大阪高等裁判所 平成7年(ネ)777号 判決 1997年3月28日
主文
一 原判決を次のとおり変更する。
1 控訴人甲野一郎の被控訴人らに対する請求をいずれも棄却する。
2 被控訴人らの請求をいずれも棄却する。
二 訴訟費用は、第一、二審を通じて各自の負担とする。
理由
第一 次のとおり訂正するほか、原判決理由説示のとおりであるから、これを引用する。
一 原判決一〇枚目表二行目の「6」を「6のうち、被控訴人らが物件目録(一)(1)記載の土地のうち同目録(二)(1)記載の土地及び同目録(一)(2)、(3)の各土地について控訴人一郎が所有権を有していることを争っていること」と改め、同行の次に行を変えて次のとおり加える。
ところで、被控訴人らは、物件目録(一)(1)記載の土地のうち同目録(二)(1)記載の土地を除く部分について控訴人一郎が所有権を有していることを争っていないが、その理由は、控訴人一郎が本件遺言によって右土地部分を相続したということにある。しかるに、控訴人一郎は、贈与又は取得時効によって右土地部分の所有権を取得したと主張するとともに、本件遺言の効力を争っているところ、右贈与及び取得時効の事実が否定され、かつ、本件遺言の効力も否定されるとすると、右土地部分は花子の遺産として控訴人一郎及び被控訴人らの共有ということになる。そうすると、その場合においては、被控訴人らが右土地部分について控訴人一郎が所有権を有することを直ちに認めることはできない道理である(被控訴人らの主張が右の場合においても控訴人一郎の右土地部分の所有権を認める趣旨であるとは解されない。)から、控訴人一郎の本件請求において被控訴人らが右土地部分の所有権が控訴人一郎にあることを認めているとしても、直ちにこれをもって右土地部分の所有権の帰属について争いがないものとして、その確認の利益を否定することはできないと解される。よって、被控訴人らの本案前の主張は採用できない。

• _やること_
[1] 判決文について、次の問いに答えてください。
(a) この判決を出した裁判所はどこですか。
(b) 訴訟費用はだれが負担することになっていますか。
(c) 控訴人一郎は、土地部分の所有権を何によって取得したと主張していますか。
[2] 判決文の続きを、最後の文のあとから書き進めてください。

• _一覧_
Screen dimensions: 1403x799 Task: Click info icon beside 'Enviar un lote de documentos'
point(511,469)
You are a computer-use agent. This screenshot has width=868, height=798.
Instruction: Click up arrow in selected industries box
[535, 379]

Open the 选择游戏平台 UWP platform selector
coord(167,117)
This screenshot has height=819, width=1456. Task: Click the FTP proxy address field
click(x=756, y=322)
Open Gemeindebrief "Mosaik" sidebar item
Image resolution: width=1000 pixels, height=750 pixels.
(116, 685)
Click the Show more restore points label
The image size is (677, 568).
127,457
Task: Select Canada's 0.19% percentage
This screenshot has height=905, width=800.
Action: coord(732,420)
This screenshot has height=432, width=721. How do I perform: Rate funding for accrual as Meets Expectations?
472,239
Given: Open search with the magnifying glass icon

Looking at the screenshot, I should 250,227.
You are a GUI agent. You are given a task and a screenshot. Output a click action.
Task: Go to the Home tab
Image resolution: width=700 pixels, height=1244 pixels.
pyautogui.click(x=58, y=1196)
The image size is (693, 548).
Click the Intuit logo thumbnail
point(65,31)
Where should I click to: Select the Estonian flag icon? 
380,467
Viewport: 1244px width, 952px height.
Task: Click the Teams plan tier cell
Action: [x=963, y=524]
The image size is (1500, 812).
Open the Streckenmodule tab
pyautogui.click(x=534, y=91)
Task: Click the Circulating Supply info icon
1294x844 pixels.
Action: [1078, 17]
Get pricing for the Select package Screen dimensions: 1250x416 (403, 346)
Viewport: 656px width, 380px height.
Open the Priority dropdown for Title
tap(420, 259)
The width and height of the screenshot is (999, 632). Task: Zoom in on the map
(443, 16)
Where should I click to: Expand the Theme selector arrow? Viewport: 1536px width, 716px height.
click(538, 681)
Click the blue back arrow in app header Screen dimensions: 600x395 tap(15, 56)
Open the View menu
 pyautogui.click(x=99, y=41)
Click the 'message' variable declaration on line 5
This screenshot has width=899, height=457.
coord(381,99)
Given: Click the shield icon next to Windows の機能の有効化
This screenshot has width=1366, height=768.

• _答えの例_
[1]
(a) 大阪高等裁判所
(b) 第一、二審を通じて各自が負担する。
(c) 贈与又は取得時効

[2]
二 同一〇枚目裏八行目の「二郎各本人」を「二郎、当審における被控訴人春子各本人」と改める。
三 同一一枚目表九行目の「東側にある」を「東側部分の六六一番八の土地上の」と改め、同裏一一行目の「(原告ら旧建物)」を削除し、同一二枚目表一行目の「本件(一)(1)、(2)の土地上」を「本件(一)(1)の土地上」と、同八行目の「北新町の土地上」を「前記六六一番八の土地上」と改める。
四 同一三枚目裏末行目から同一四枚目表一行目の「同弁護士に不信感を抱き」を「遺言をすることを諦め」と、同七行目の「二郎は」を「二郎と被控訴人春子、同松夫間で」と、同八行目の「千林の土地は」から同一二行目の「なった」までを「千林の土地の帰属が話し合われるようになった」と改める。
五 同一七枚目表二行目の「本件(一)(1)、(2)の土地上」を「本件(一)(1)の土地上」と、同五行目の「そのため」から同六行目の「いうべきである」までを「贈与する旨の書面を交付したりなどしていないことに照らすと、花子は右土地をいずれは控訴人一郎に与える心づもりであったであろうが、右時点で確定的に贈与したと認めるに十分ではない」と改め、同一二行目の「原告一郎夫婦」から同裏一行目の「一致しないうえ、」までを削除し、同二行目の「直ちに」を「依然として」と、同行から同三行目の「登記手続やそのための分筆手続に着手する」を「登記手続をする」と改め、同六行目から同一八枚目裏四行目までを次のとおり改める。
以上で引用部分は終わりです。